Wallstreet InsightTuesday, Oct 22, 2024 8:12 am ET
1min read

RTX shares continue to gain momentum as the company reported better-than-expected earnings and raised its guidance for the full year, boosted by a record backlog of $221 billion. The stock rose more than 2% in premarket trading.

 Highlights:

Adjusted Sales: $20.1 billion, up 6% year-over-year, beating the $19.84 billion consensus.

Net Income: $1.47 billion, or $1.09 per share, compared with net loss 984 million, or -68 cents per share, in the same quarter last year. Excluding one-time items, adjusted earnings were $1.45 per share, easily beating the expected $1.34 per share, translating to a 16% year-over-year increase.

RTX delivered another strong quarter of organic sales growth, adjusted segment margin expansion, and free cash flow, said RTX President and CEO Chris Calio. Demand across our portfolio, particularly within commercial aftermarket and defense, remains robust and gives us the confidence to again raise our full year outlook for adjusted sales and adjusted EPS.

The aerospace and defense company raised its adjusted sales guidance to between $79.25 billion and $79.75 billion for the full year, up from the prior guidance of $78.75 billion to $79.5 billion. It now expects adjusted earnings of $5.50 to $5.58 per share, up from previous guidance of up to $5.45 per share.

Segment Results:

Collins Aerospace: Reported sales of $7,075 million, up 7% year-over-year. The increase in sales was driven by a 14% increase in defense and a 9% increase in commercial aftermarket, partially offset by an 8% decrease in commercial OE. Operating profit increased by 5% to $1.096 billion.
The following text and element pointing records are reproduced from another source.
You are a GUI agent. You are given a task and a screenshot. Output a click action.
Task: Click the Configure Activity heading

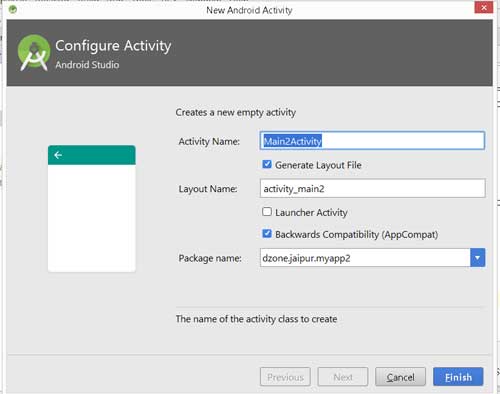[x=113, y=46]
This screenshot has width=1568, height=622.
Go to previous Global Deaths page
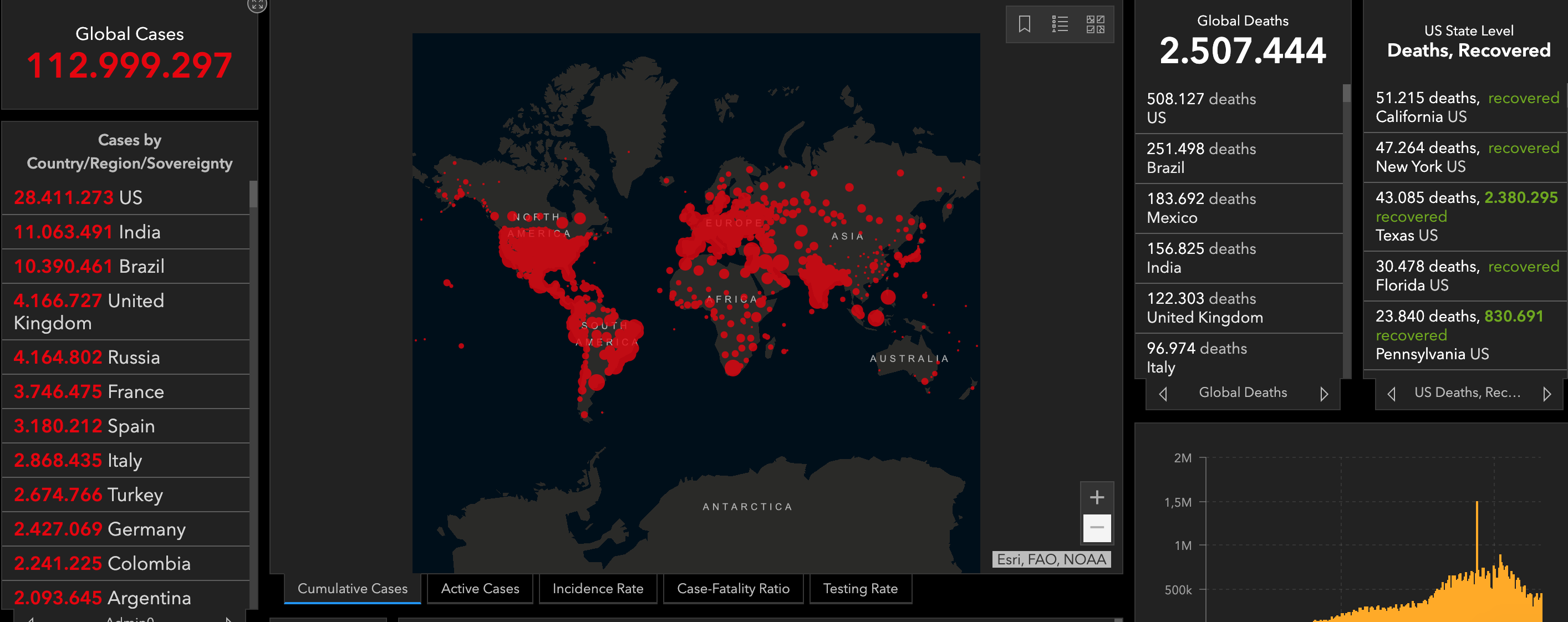[x=1163, y=394]
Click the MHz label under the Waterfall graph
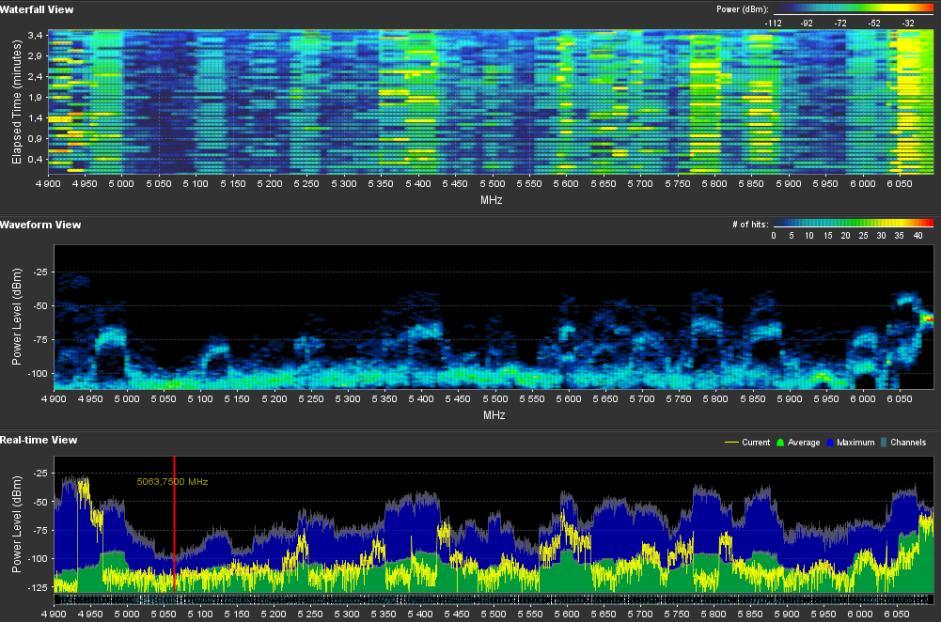This screenshot has width=941, height=622. [493, 200]
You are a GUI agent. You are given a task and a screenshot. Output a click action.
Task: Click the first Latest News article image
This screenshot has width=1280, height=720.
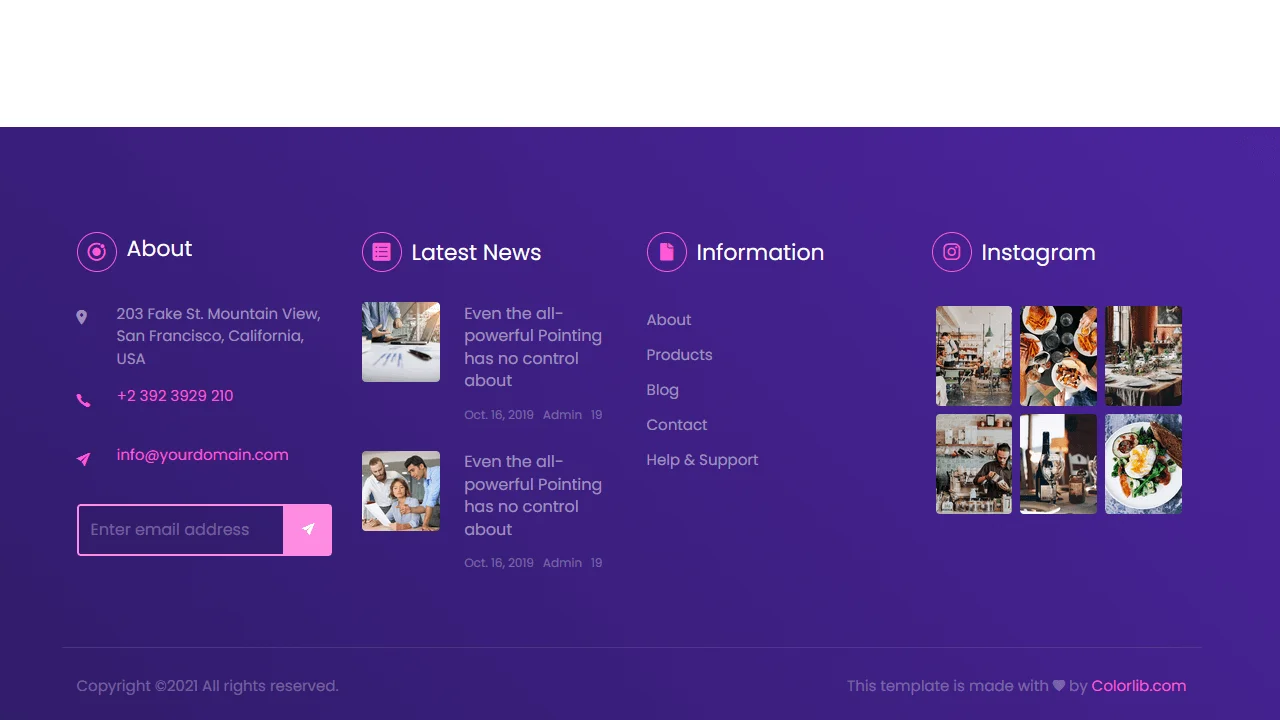pos(400,342)
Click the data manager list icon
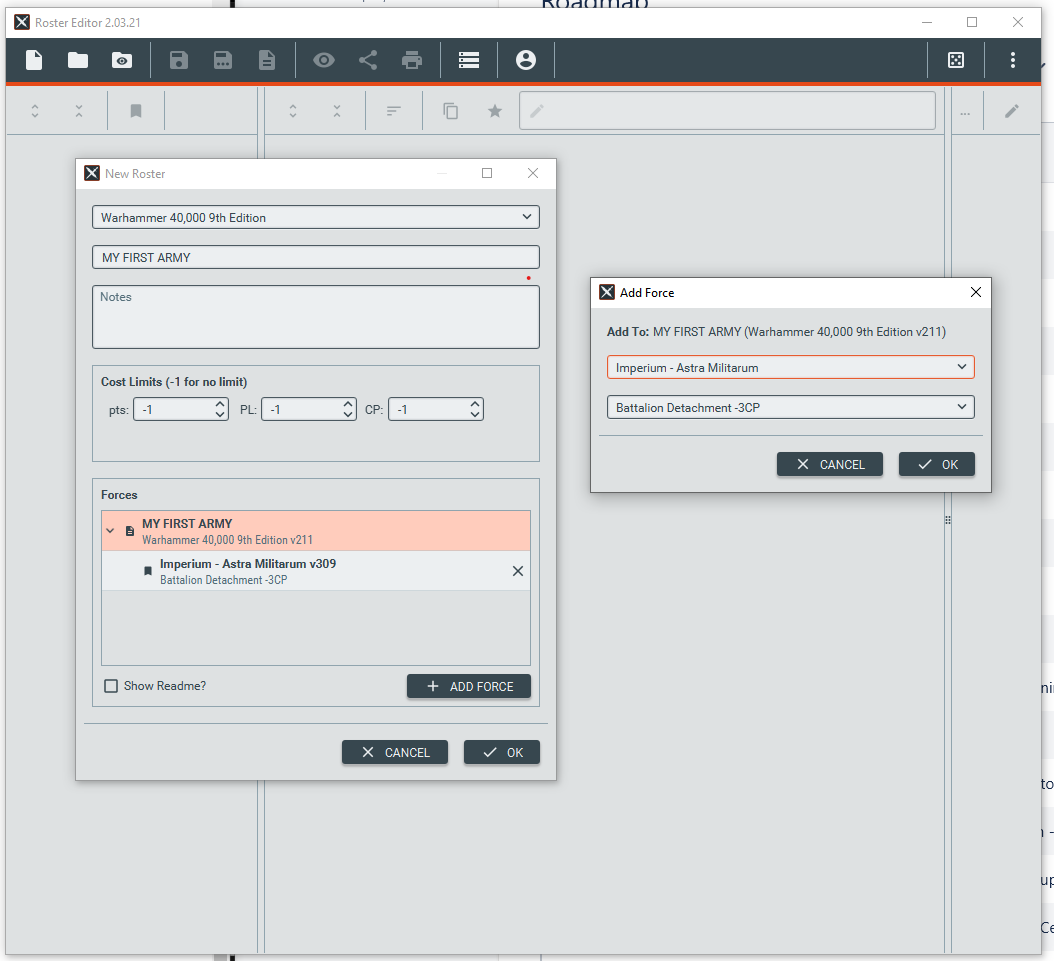1054x961 pixels. click(469, 61)

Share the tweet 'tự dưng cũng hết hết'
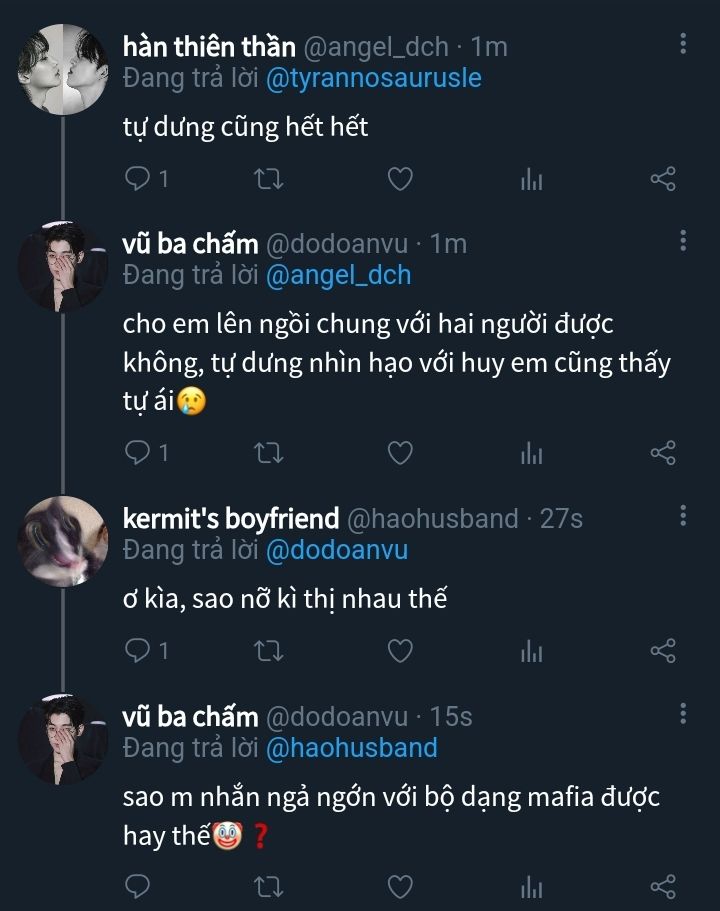click(663, 179)
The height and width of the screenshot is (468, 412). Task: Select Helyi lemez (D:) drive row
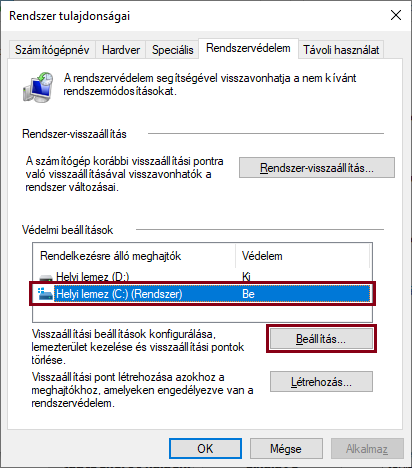point(202,277)
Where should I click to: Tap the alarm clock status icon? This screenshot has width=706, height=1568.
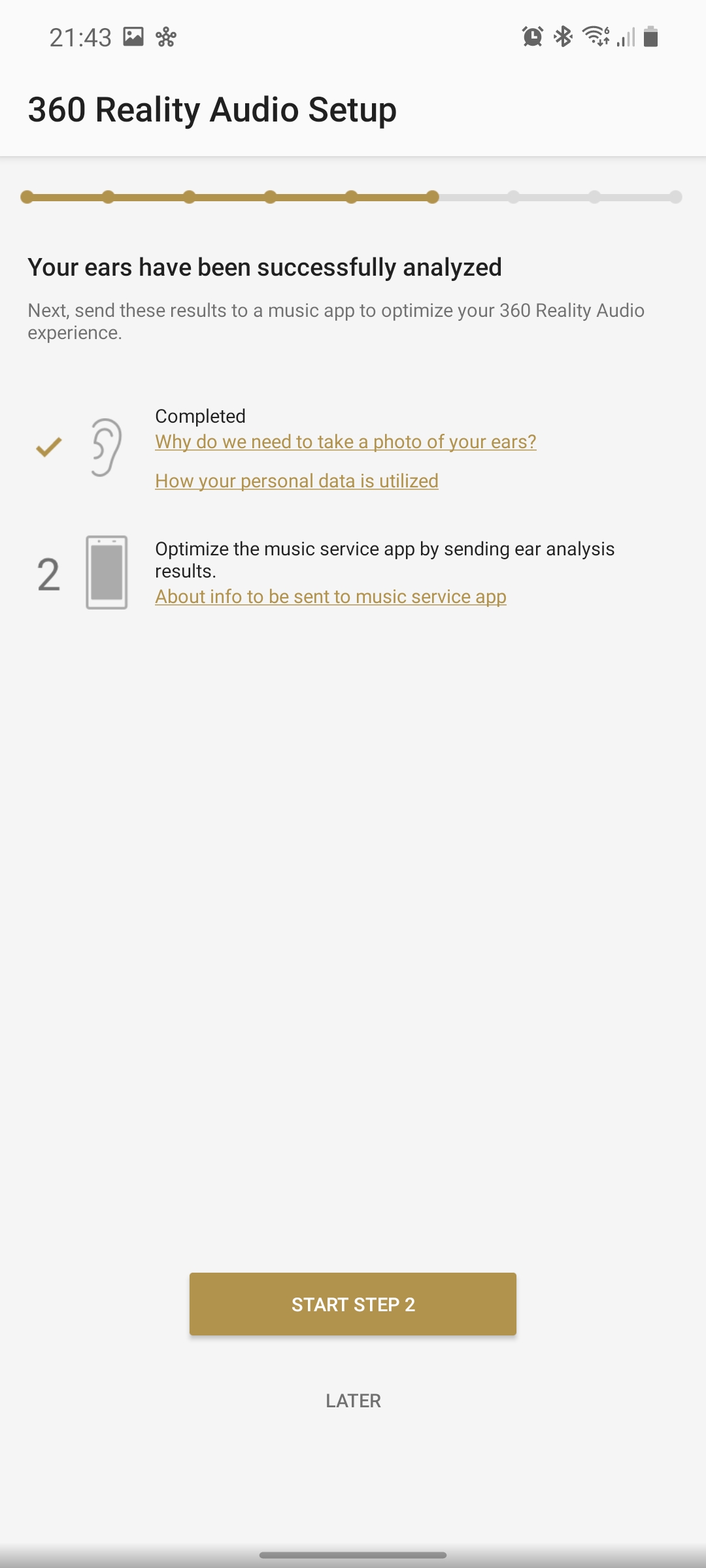(x=533, y=37)
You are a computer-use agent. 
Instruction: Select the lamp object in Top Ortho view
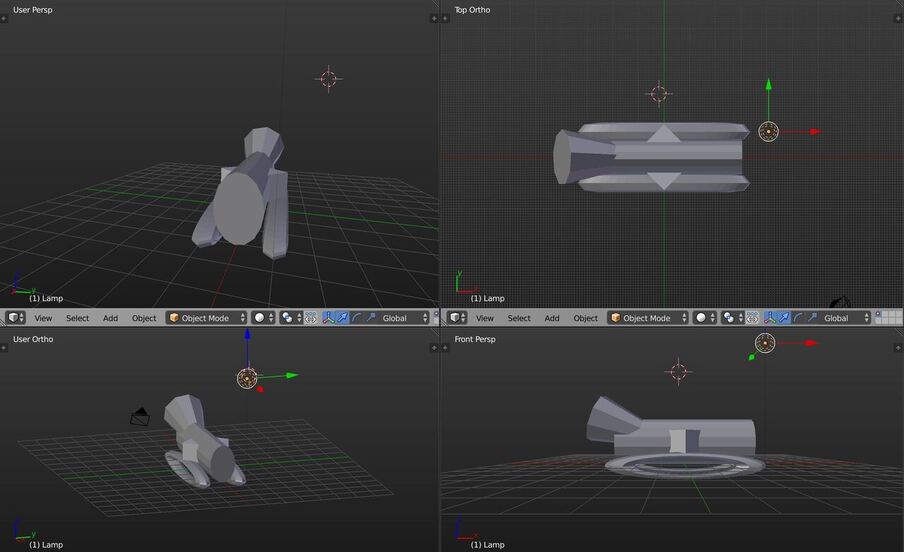click(768, 131)
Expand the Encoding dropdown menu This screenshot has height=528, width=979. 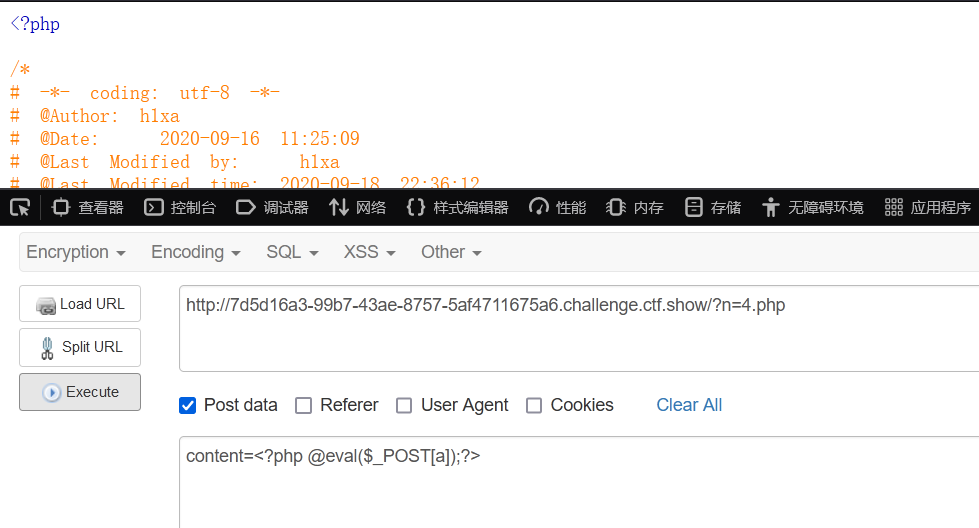pos(195,252)
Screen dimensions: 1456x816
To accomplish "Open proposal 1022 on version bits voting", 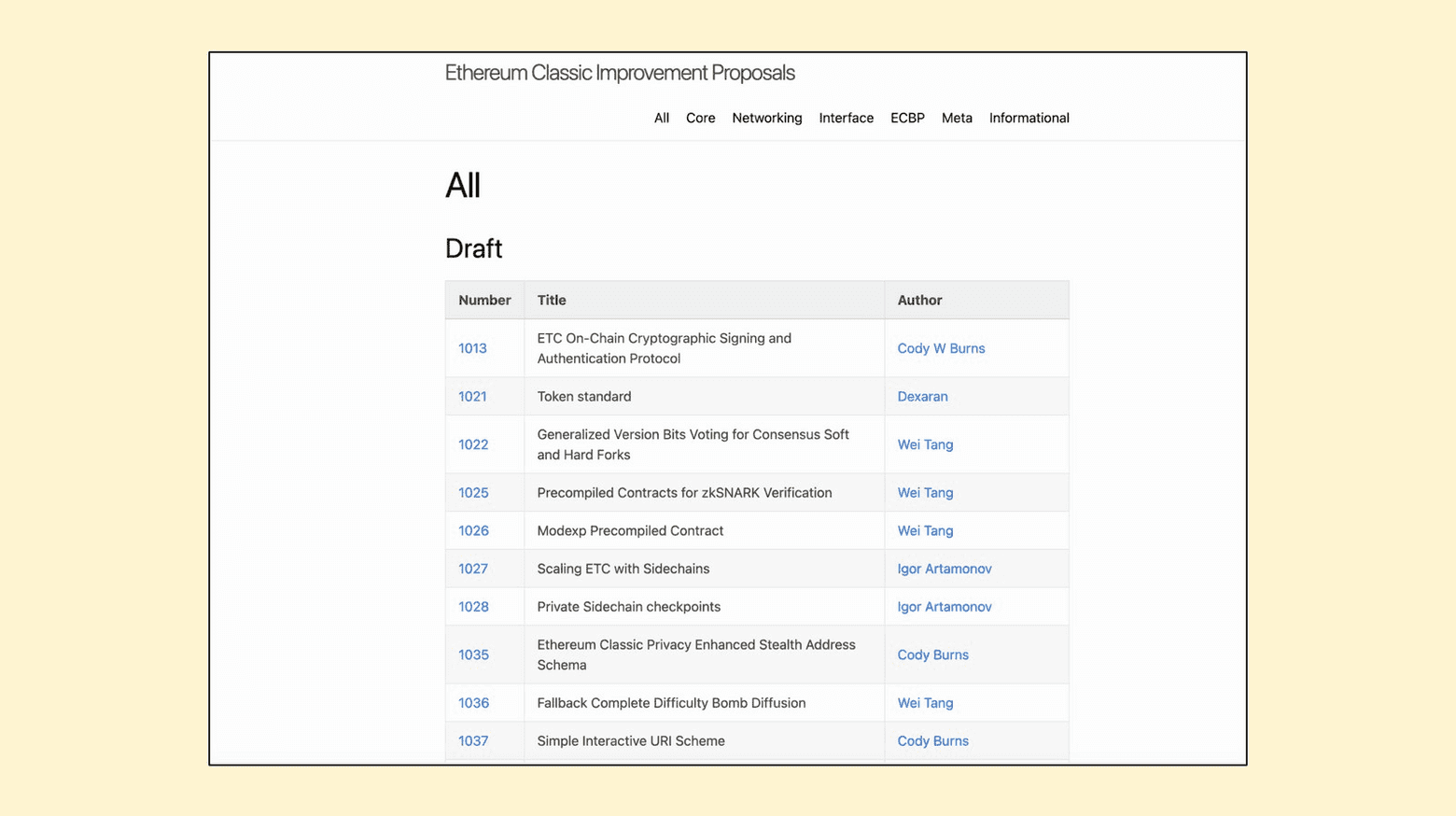I will click(x=473, y=444).
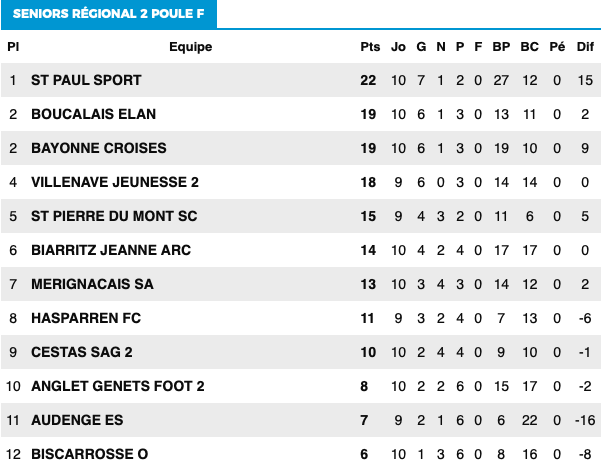The image size is (601, 471).
Task: Open AUDENGE ES team link
Action: 77,420
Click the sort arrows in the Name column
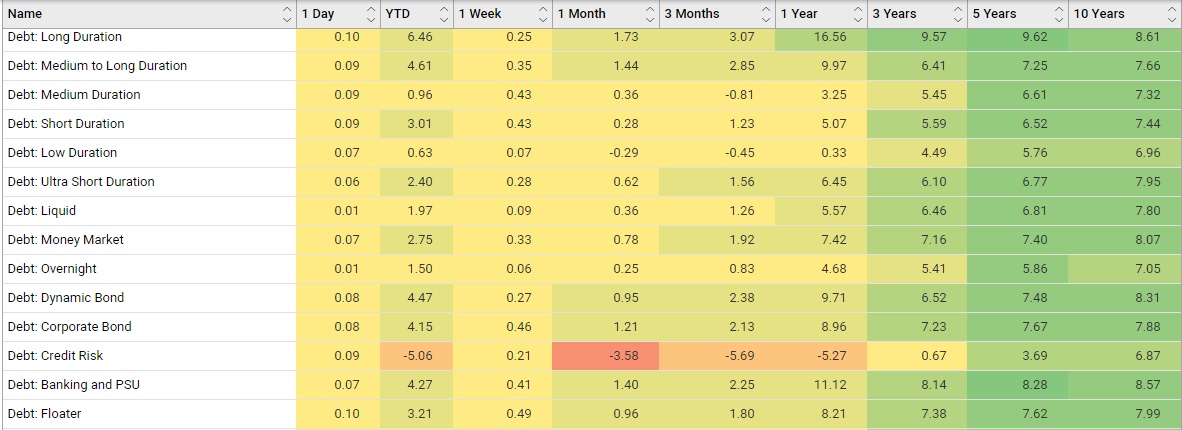The image size is (1182, 430). coord(286,14)
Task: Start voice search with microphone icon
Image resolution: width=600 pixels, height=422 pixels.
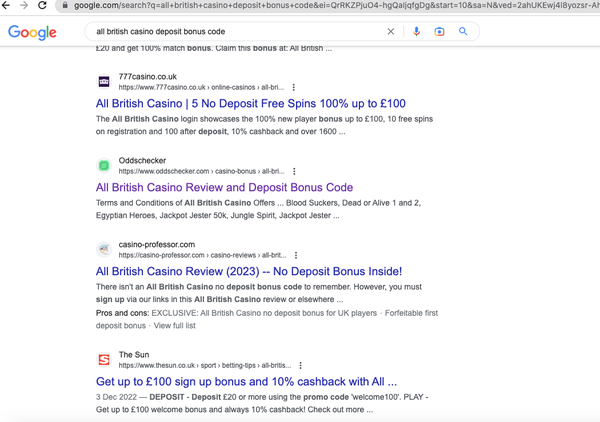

Pratt & Whitney: Reported sales of $7,239 million, up 14% year-over-year, driven by a 13% increase in commercial aftermarket, a 20% increase in military, and a 9% increase in commercial OE. Adjusted operating profits surged 45% to $597 million.

Raytheon: Reported sales of $6,386 million, down 1% year-over-year due to the divestiture of the Cybersecurity, Intelligence, and Services business and lower volume on air and space defense systems. However, operating profits saw a 16% increase to $661 million.

Overall, RTX continues to benefit from escalating geopolitical tensions in the Middle East, the Russia-Ukraine conflict, and increasing demand for its defense and aerospace products. The company's backlog continues to grow, contributing to its strong performance. The stock has already jumped 52% year-to-date.